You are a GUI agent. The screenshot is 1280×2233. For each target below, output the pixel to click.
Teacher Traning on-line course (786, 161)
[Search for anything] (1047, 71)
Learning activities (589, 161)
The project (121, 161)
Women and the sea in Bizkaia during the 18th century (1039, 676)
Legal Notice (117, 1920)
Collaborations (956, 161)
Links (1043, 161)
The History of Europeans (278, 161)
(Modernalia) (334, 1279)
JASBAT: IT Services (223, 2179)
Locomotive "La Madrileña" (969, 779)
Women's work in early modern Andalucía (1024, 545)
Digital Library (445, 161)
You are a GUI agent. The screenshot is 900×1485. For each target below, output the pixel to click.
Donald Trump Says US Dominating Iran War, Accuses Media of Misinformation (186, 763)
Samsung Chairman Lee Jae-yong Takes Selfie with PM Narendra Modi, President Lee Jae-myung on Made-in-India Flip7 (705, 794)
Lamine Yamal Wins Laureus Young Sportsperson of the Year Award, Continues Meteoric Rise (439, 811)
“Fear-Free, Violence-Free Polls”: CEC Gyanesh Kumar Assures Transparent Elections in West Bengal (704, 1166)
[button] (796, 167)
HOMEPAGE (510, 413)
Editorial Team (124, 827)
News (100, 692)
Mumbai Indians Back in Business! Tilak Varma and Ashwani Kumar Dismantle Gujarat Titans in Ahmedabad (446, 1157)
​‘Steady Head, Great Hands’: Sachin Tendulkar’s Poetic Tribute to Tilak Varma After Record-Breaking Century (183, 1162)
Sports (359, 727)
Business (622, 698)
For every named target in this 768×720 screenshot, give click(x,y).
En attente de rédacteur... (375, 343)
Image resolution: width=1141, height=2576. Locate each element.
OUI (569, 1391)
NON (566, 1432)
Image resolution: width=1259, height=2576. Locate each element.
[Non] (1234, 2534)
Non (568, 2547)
——
**Problem description:** Find every line in the items above that contains the string "element", and copy each one out in full. Matching is case-sensitive.

**Solution to this exercise:**
Image resolution: width=1141, height=2576. Locate each element.
Image resolution: width=1259, height=2576. Locate each element.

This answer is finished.